Changes of the stability and bioactivity of quercetin and myricetin in BGC-823 cells in response to heat treatment and Fe2+/Cu2+ addition

Abstract

Two flavonols quercetin and myricetin with heat treatment and Fe2+/Cu2+ addition were assessed for stability and bioactivity changes. Quercetin and myricetin at 37 °C showed higher degradation rate constants than those at 20 °C (0.133 − 1.025 vs. 0.299 − 1.803 h−1).

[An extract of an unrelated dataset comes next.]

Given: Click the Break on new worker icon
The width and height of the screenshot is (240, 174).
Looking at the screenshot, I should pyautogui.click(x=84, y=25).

Due to the chelation of flavonol and metals, Fe/Cu addition at the two temperatures (except Cu addition at 37 °C) mostly led to enhanced stability via decreasing the constant values to 0.064 − 0.675 h−1. Cell counting kit-8 assaying results showed that myricetin and quercetin heated at 37 °C and 100 °C received decreased growth inhibition in human gastric cancer BGC-823 cells, because they at 80 μmol/L showed decreased inhibition percentages (from 41.1 − 45.6 to 23.9 − 43.3%, cell treatment of 24 h; or from 46.6 − 51.9 to 28.8 − 46.5%, cell treatment of 48 h). The assaying results of Hoechst 33,258staining, DCFH-DA fluorescence probe, and flow cytometry also proved that the heated flavonols in the cells had less reactive oxygen species generation, lower DNA damage, and weakened apoptosis induction, compared with the unheated flavonols. Fe addition decreased these flavonol bioactivities in the cells because of decreased flavonol–Fe chelation and enhanced flavonol degradation; however, Cu addition induced oxidative stress and thus led to less bioactivity decrease than Fe addition. Correlation analysis results indicated that decreased reactive oxygen species generation of the two flavonols was correlated with decreased apoptosis induction (p < 0.05). Overall, these used treatments brought about stability and bioactivity changes for the two flavonols, suggesting reasonable consideration should be paid on processing conditions and some components of foods when studying food bioactivities.